▶ Exercise requirements:
Will you give every entry again exactly as it stands?

+ + + +

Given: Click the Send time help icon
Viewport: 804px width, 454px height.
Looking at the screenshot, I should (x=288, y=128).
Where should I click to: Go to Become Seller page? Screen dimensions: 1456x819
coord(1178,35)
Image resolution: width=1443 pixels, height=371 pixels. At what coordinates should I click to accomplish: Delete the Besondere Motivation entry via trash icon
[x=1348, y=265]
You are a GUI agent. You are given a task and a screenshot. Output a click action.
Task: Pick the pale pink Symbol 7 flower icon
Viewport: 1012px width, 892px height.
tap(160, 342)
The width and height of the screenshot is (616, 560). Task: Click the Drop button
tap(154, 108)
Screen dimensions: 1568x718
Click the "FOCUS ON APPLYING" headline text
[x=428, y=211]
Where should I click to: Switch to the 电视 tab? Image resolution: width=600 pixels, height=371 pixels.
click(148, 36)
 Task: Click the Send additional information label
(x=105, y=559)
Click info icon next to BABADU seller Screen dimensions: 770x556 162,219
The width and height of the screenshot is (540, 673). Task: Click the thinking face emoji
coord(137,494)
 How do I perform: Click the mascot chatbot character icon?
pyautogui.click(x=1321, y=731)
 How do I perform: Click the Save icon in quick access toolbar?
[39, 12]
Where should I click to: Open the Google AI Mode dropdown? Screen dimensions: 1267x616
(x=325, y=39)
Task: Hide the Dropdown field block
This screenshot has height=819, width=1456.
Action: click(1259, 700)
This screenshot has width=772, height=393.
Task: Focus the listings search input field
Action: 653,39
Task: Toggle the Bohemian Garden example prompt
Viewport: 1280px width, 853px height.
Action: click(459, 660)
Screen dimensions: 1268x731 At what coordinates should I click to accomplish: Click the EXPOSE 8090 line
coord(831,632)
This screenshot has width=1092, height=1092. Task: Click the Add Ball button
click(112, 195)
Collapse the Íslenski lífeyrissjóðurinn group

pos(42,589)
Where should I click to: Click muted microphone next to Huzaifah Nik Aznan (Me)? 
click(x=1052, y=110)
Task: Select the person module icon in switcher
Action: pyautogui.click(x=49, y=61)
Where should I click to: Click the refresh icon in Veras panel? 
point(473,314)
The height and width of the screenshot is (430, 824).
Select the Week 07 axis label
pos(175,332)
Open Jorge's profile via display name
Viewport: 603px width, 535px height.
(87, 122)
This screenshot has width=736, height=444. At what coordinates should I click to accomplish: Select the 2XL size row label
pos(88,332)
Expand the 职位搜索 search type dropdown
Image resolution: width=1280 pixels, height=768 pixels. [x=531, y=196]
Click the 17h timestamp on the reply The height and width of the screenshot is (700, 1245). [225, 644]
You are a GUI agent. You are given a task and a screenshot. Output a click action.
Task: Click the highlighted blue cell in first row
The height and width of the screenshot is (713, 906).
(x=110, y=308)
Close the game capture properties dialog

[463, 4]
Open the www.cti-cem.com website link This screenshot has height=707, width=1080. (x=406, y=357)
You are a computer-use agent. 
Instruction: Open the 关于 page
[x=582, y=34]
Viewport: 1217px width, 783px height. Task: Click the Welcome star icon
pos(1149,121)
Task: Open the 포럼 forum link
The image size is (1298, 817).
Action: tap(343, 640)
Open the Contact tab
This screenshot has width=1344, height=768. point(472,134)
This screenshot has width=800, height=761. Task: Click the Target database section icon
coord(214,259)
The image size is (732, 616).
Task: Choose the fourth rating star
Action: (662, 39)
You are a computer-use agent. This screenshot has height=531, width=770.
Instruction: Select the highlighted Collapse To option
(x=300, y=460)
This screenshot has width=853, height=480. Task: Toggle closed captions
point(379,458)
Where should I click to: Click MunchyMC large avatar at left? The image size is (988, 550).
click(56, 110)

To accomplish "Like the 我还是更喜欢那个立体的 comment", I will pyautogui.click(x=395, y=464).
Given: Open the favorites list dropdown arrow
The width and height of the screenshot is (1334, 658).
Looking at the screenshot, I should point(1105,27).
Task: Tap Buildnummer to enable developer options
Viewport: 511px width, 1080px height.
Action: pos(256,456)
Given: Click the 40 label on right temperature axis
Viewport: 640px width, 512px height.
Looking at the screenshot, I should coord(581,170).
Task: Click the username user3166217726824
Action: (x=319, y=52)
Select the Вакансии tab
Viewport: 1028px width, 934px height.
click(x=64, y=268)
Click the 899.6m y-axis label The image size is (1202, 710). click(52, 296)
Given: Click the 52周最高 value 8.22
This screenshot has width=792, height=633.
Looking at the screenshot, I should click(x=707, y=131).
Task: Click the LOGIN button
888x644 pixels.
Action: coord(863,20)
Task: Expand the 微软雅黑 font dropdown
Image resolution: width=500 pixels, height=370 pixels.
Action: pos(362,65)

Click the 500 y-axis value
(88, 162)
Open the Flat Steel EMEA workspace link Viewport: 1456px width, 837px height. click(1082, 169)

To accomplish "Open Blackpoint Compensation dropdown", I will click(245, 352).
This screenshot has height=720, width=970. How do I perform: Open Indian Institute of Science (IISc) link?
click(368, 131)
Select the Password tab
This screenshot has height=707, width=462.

+ + + +

▶ Solution:
Given: Click the Send time help icon
Viewport: 804px width, 454px height.
Looking at the screenshot, I should (x=288, y=128).
Where should I click to: Go to Become Seller page? Screen dimensions: 1456x819
coord(1178,35)
Image resolution: width=1443 pixels, height=371 pixels. At what coordinates should I click to accomplish: Delete the Besondere Motivation entry via trash icon
[x=1348, y=265]
You are a GUI agent. You are given a task and a screenshot. Output a click action.
Task: Pick the pale pink Symbol 7 flower icon
Viewport: 1012px width, 892px height.
tap(160, 342)
The width and height of the screenshot is (616, 560). Task: Click the Drop button
tap(154, 108)
Screen dimensions: 1568x718
Click the "FOCUS ON APPLYING" headline text
[x=428, y=211]
Where should I click to: Switch to the 电视 tab? Image resolution: width=600 pixels, height=371 pixels.
click(148, 36)
 Task: Click the Send additional information label
(x=105, y=559)
Click info icon next to BABADU seller Screen dimensions: 770x556 162,219
The width and height of the screenshot is (540, 673). Task: Click the thinking face emoji
coord(137,494)
 How do I perform: Click the mascot chatbot character icon?
pyautogui.click(x=1321, y=731)
 How do I perform: Click the Save icon in quick access toolbar?
[39, 12]
Where should I click to: Open the Google AI Mode dropdown? Screen dimensions: 1267x616
(x=325, y=39)
Task: Hide the Dropdown field block
This screenshot has height=819, width=1456.
Action: click(1259, 700)
This screenshot has width=772, height=393.
Task: Focus the listings search input field
Action: 653,39
Task: Toggle the Bohemian Garden example prompt
Viewport: 1280px width, 853px height.
Action: click(459, 660)
Screen dimensions: 1268x731 At what coordinates should I click to accomplish: Click the EXPOSE 8090 line
coord(831,632)
This screenshot has width=1092, height=1092. Task: Click the Add Ball button
click(112, 195)
Collapse the Íslenski lífeyrissjóðurinn group

pos(42,589)
Where should I click to: Click muted microphone next to Huzaifah Nik Aznan (Me)? 
click(x=1052, y=110)
Task: Select the person module icon in switcher
Action: pyautogui.click(x=49, y=61)
Where should I click to: Click the refresh icon in Veras panel? 
point(473,314)
The height and width of the screenshot is (430, 824).
Select the Week 07 axis label
pos(175,332)
Open Jorge's profile via display name
Viewport: 603px width, 535px height.
(87, 122)
This screenshot has width=736, height=444. At what coordinates should I click to accomplish: Select the 2XL size row label
pos(88,332)
Expand the 职位搜索 search type dropdown
Image resolution: width=1280 pixels, height=768 pixels. [x=531, y=196]
Click the 17h timestamp on the reply The height and width of the screenshot is (700, 1245). [225, 644]
You are a GUI agent. You are given a task and a screenshot. Output a click action.
Task: Click the highlighted blue cell in first row
The height and width of the screenshot is (713, 906).
(x=110, y=308)
Close the game capture properties dialog

[463, 4]
Open the www.cti-cem.com website link This screenshot has height=707, width=1080. (x=406, y=357)
You are a computer-use agent. 
Instruction: Open the 关于 page
[x=582, y=34]
Viewport: 1217px width, 783px height. Task: Click the Welcome star icon
pos(1149,121)
Task: Open the 포럼 forum link
The image size is (1298, 817).
Action: tap(343, 640)
Open the Contact tab
This screenshot has width=1344, height=768. point(472,134)
This screenshot has width=800, height=761. Task: Click the Target database section icon
coord(214,259)
The image size is (732, 616).
Task: Choose the fourth rating star
Action: (662, 39)
You are a computer-use agent. This screenshot has height=531, width=770.
Instruction: Select the highlighted Collapse To option
(x=300, y=460)
This screenshot has width=853, height=480. Task: Toggle closed captions
point(379,458)
Where should I click to: Click MunchyMC large avatar at left? The image size is (988, 550).
click(56, 110)

To accomplish "Like the 我还是更喜欢那个立体的 comment", I will pyautogui.click(x=395, y=464).
Given: Open the favorites list dropdown arrow
The width and height of the screenshot is (1334, 658).
Looking at the screenshot, I should point(1105,27).
Task: Tap Buildnummer to enable developer options
Viewport: 511px width, 1080px height.
Action: pos(256,456)
Given: Click the 40 label on right temperature axis
Viewport: 640px width, 512px height.
Looking at the screenshot, I should coord(581,170).
Task: Click the username user3166217726824
Action: (x=319, y=52)
Select the Вакансии tab
Viewport: 1028px width, 934px height.
click(x=64, y=268)
Click the 899.6m y-axis label The image size is (1202, 710). click(52, 296)
Given: Click the 52周最高 value 8.22
This screenshot has width=792, height=633.
Looking at the screenshot, I should click(x=707, y=131).
Task: Click the LOGIN button
888x644 pixels.
Action: coord(863,20)
Task: Expand the 微软雅黑 font dropdown
Image resolution: width=500 pixels, height=370 pixels.
Action: pos(362,65)

Click the 500 y-axis value
(88, 162)
Open the Flat Steel EMEA workspace link Viewport: 1456px width, 837px height. click(1082, 169)

To accomplish "Open Blackpoint Compensation dropdown", I will click(245, 352).
This screenshot has height=720, width=970. How do I perform: Open Indian Institute of Science (IISc) link?
click(368, 131)
Select the Password tab
This screenshot has height=707, width=462.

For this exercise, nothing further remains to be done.